Juan Lia, Shengmei Yanga, Jiaqi Yuc, Rongli Cuia, Ru Liua, Runhong Leia, Yanan Changa, Huan Genga, Yanxia Qina, Weihong Gua, Shibo Xiaa, Kui Chena, Jianglong Konga, Guogang Chen*b, Chongming Wu*c and Gengmei Xing*a
aCAS Key Laboratory for Biomedical Effects of Nanomaterial & Nanosafety, Institute of High Energy Physics, Chinese Academy of Science (CAS), Beijing 100049, China. E-mail: xinggm@ihep.ac.cn
bCollege of Food Science, Shihezi University, Shihezi 832000, China. E-mail: cgg611@shzu.edu.cn
cPharmacology and Toxicology Research Center, Institute of Medicinal Plant Development, Chinese Academy of Medical Sciences & Peking Union Medical College, Beijing 100193, China. E-mail: cmwu@implad.ac.cn

Received 16th July 2018 , Accepted 15th August 2018

First published on 6th September 2018


Abstract

Graphene oxide (GO) suspensions can act as a good dispersant and drug delivery system for effective dispersion and drug sustained release. In this study, we investigated the impact of GO on blood/liver lipids and gut microbiota structure in high-fat diet (HFD)-induced hyperlipidemic mice. Oral administration of GO for 28 days remarkably decreased the lipid levels in blood and liver. GO did not decrease the total number of gut bacteria but increased the relative abundance of short-chain fatty acid (SCFA)-producing bacteria such as Clostridium clusters IV and Allobaculum spp. GO also enhanced the copying of bacterial butyryl coenzyme A transferase (BcoA), a key butyrate-producing gene. Although further pharmacological studies are still needed, these results provided an interesting hint that GO may exert beneficial effects on the host's metabolism via selective modulation of SCFA-producing gut microbes.


1 Introduction

Graphene oxide (GO) is the most widely used water-soluble derivative of graphene in biological and medical fields such as DNA detection,1 cell imaging2 and drug loading/delivery3 due to their good biocompatibility and low cytotoxicity.4 Previous studies have shown that GO exhibited adequate antimicrobial effects in vitro.5–11 GO was reported to significantly suppress the reproduction of bacterial and fungal pathogens at a concentration of 500 μg mL−1.6 The antibacterial action of GO can be achieved via directly contacting microbes with the extremely sharp edges of the nanowalls.5 It has been reported that the bactericidal activity of GO is size-dependent.12 A recent study has shown that GO is easily biodegraded via bacterial respiration at rapid time scales.13 Accordingly, GO sheets could also act as biocompatible sites for adsorption of bacteria but the bacterially-reduced GO sheets potently inhibit bacteria proliferation on their surfaces.14 Up to now, the antimicrobial properties of GO have been successfully used to stainless steel,5 cotton fabric,15 polymer films,16–20 and water treatment membranes.6,21–27 However, whether GO can modulate microbial community in vivo still remains unknown.

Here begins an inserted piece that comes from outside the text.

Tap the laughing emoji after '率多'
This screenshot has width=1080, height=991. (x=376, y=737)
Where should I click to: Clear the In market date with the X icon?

More than 100 trillion bacteria reside in our digestive tracts which were 10 times the number of human body cells. The gut microbiota is believed to involve in the energy storage and metabolism, playing key roles in maintenance of human health and mediating physiological and pharmacological actions of foreign matters including nanomaterials.28–30 Previously, we have demonstrated that the fullerenol nanoparticles could change the overall structure of the gut microbiota and exert antihyperlipidemic effects in vivo.31 GO could be easily obtained through a chemical oxidation and exfoliation route upon natural graphite and is rich in oxidative groups such as epoxy, hydroxyl, carbonyl, and carboxyl groups.32,33 The atomic 2D graphene layer is considered as a basic building block for graphitic carbons of other dimensionalities; it can either be wrapped up into 0D fullerenes or be rolled into 1D nanotubes.32,34,35 For 2D graphene platelets, their planar surface makes them much easier to be densely packed in a face-to-face manner on the basis of stronger van der Waal's interactions than 0D fullerenes and 1D nanotubes, as well as the contribution originated from the π-conjugated domains.32,36 Therefore, it is interesting to see what will happen when GO meets gut microbes after oral administration.

Hyperlipidemia, a disorder of lipid metabolism, is becoming an epidemic throughout the world, which dramatically increases the incidence of cardiovascular diseases37 and nonalcoholic fatty liver disease.38 Recent studies have demonstrated that hyperlipidemia is closely related to the dysregulation of the gut microbiota.39 Some antihyperlipidemic agents such as bebeerine and fullerenols have been reported to exert their pharmacological actions through modulating the gut microbiota structure.31,40

In the present study, we investigated the impact of GO on blood and liver lipids as well as on the gut microbiota in high-fat diet (HFD)-induced hyperlipidemic mice. The influence of GO on the relative abundance of SCFA-producing bacteria and key enzyme in SFCA synthesis were particularly focused. Our findings provided insights for the modulating effects of GO on gut microbes in vivo and made a potential utility of graphene-based nanomaterials in the management of dyslipidemia.

2 Materials and methods

2.1 Physicochemical characterization of GO

GO was prepared and purified by a previously reported method in our laboratory.41,42 Dry samples were analyzed on a Nicolet Magna-IR750 FTIR spectrophotometer equipped with a Nic-plan IR microscope. Atomic force microscopy (AFM) images were obtained by using a scanning probe microscope (Bruker, Dimension Edge), operated in tapping mode.41,42 The hydrodynamic sizes of GO were detected by dynamic light scattering (DLS, Bruker, USA).

2.2 Animal experiments

All the animal experiments were performed in accordance with the National Institutes of Health regulations for the care and use of animals in research and were approved by the Medical Ethics Committee of Peking Union Medical College. All efforts were made to minimize animal suffering.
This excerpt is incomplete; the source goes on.